**PROVIDED ENTRIES:**

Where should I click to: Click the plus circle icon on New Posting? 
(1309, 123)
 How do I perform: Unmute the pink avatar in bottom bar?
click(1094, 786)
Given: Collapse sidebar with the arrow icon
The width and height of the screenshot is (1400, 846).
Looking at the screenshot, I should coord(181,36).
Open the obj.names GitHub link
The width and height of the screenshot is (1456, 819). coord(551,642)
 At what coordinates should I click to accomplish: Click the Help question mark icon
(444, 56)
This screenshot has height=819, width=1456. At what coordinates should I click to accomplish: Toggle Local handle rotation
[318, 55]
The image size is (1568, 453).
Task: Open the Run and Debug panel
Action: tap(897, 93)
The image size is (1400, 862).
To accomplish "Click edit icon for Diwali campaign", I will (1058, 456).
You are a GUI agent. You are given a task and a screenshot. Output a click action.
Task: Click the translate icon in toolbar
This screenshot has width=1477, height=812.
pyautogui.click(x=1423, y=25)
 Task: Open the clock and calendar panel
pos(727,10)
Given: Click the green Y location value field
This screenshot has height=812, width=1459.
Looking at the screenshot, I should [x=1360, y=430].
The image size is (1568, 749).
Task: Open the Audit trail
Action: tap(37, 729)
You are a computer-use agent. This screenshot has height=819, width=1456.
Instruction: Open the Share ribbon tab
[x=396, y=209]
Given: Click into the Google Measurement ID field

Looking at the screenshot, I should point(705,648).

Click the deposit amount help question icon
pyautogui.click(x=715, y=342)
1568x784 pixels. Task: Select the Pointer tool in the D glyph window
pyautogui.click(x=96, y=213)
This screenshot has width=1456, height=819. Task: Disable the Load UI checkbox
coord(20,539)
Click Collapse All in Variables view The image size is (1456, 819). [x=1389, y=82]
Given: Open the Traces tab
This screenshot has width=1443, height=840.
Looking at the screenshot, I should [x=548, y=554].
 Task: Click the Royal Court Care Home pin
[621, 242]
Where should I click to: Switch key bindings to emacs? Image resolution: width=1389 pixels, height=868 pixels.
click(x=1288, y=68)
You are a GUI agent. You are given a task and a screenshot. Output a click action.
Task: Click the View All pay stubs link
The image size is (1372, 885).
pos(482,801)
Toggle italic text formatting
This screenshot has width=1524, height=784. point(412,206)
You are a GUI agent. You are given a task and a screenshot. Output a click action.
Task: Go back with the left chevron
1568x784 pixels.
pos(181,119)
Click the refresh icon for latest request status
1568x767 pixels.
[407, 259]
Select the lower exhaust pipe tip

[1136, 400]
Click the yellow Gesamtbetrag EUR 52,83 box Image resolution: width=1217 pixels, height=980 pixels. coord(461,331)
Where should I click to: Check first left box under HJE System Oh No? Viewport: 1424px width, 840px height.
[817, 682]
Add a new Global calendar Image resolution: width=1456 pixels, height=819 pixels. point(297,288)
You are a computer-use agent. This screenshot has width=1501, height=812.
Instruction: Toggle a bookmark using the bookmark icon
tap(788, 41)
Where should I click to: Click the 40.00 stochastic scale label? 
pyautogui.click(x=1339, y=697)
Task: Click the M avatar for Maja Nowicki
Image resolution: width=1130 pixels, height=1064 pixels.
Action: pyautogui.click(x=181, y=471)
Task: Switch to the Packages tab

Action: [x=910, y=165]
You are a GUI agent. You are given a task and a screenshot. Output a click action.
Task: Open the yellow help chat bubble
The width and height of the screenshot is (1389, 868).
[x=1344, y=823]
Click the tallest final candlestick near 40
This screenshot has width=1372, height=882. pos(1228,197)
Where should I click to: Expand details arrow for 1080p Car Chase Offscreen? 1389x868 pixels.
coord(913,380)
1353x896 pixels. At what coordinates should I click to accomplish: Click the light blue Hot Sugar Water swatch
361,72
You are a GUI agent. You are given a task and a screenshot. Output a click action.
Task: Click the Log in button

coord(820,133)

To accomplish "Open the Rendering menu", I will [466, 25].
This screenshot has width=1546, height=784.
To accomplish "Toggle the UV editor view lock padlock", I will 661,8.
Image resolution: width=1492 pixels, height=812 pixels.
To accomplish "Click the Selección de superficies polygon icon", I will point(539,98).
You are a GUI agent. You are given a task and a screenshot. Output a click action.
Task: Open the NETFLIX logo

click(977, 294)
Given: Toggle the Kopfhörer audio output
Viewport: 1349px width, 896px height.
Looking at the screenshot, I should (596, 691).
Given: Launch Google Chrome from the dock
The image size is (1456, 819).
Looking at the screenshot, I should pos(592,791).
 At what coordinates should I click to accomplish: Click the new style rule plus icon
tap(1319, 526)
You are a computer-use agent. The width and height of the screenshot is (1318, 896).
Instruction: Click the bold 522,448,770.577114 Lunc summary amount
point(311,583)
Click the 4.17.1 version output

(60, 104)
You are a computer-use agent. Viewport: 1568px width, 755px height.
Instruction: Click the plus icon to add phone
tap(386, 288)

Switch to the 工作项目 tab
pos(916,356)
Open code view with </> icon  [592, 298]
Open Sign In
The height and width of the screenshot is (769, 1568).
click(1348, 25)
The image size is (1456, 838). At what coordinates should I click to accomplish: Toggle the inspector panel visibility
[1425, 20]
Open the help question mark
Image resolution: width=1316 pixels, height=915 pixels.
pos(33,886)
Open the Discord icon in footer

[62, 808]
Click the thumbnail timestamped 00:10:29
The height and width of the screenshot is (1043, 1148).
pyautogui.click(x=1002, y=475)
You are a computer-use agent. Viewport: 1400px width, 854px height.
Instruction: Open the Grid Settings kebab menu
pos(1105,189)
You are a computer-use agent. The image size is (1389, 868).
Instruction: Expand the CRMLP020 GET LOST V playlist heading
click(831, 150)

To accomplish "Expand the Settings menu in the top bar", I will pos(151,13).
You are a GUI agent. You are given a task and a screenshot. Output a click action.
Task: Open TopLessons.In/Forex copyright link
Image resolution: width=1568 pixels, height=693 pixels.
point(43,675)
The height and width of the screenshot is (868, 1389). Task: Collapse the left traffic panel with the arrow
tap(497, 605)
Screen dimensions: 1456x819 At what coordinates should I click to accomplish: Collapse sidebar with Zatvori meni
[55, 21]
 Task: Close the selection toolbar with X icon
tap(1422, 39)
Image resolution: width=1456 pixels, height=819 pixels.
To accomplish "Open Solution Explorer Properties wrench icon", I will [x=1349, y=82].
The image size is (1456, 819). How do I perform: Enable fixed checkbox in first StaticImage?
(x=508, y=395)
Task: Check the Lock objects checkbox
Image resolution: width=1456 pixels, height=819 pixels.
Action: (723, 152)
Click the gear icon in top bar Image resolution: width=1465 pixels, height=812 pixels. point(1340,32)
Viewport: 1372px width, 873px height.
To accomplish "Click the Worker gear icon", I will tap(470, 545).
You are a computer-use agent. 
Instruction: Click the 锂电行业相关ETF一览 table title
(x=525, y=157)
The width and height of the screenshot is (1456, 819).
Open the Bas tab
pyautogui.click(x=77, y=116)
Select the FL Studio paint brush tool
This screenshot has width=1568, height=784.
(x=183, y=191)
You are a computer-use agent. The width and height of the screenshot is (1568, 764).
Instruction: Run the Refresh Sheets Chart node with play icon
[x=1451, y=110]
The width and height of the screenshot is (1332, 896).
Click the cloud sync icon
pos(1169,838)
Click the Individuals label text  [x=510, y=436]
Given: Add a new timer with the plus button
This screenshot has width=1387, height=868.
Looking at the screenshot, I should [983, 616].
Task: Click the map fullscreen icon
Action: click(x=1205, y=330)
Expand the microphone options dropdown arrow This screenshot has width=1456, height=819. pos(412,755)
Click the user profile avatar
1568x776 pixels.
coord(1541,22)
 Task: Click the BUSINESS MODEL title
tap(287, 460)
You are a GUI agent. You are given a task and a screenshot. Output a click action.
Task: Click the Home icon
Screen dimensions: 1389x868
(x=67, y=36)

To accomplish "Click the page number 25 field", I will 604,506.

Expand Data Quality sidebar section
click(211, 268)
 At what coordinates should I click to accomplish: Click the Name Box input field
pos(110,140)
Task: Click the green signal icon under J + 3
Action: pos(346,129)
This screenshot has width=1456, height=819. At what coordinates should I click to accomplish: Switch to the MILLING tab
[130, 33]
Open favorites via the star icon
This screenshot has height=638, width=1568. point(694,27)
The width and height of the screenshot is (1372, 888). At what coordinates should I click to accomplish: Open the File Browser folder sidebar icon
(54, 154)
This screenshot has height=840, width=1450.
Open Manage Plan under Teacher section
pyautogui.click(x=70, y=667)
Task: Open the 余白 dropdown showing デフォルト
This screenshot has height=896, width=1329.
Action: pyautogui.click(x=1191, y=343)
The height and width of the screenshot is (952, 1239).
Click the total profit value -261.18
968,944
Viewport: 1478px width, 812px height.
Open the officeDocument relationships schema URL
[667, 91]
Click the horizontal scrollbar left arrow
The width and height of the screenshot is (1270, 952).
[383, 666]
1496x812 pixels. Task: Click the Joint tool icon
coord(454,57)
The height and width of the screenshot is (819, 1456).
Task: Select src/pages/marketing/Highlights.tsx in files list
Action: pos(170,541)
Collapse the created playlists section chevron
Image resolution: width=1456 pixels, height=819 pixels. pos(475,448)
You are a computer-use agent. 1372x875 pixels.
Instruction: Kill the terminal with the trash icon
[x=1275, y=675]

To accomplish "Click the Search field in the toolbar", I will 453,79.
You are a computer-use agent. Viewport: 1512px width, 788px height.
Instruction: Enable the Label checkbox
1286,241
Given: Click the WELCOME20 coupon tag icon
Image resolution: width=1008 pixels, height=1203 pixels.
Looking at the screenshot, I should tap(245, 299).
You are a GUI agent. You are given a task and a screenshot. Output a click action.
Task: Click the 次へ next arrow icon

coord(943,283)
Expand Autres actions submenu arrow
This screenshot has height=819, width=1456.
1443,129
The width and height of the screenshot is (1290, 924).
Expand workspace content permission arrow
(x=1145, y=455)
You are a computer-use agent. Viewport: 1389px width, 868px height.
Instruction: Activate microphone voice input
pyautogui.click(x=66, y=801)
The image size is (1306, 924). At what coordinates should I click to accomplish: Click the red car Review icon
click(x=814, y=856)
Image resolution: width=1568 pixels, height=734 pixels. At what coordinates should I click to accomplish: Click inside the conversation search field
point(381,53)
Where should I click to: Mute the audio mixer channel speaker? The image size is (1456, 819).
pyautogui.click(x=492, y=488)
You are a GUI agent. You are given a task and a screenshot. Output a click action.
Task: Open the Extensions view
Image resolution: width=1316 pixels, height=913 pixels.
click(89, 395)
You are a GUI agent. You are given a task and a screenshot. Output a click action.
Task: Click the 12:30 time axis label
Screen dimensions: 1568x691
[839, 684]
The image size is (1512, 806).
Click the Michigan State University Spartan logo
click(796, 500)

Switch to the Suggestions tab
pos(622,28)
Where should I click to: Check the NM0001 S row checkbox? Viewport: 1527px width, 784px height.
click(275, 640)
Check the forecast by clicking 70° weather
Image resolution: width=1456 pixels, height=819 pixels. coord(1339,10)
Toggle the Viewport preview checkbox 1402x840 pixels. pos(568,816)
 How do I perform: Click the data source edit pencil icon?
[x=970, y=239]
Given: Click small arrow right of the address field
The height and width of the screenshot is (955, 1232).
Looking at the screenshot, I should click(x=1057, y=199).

**EXERCISE:** To answer, state the number of lines in the records holding the string "gear", and leave out everything else.

**ANSWER FOR THIS EXERCISE:** 2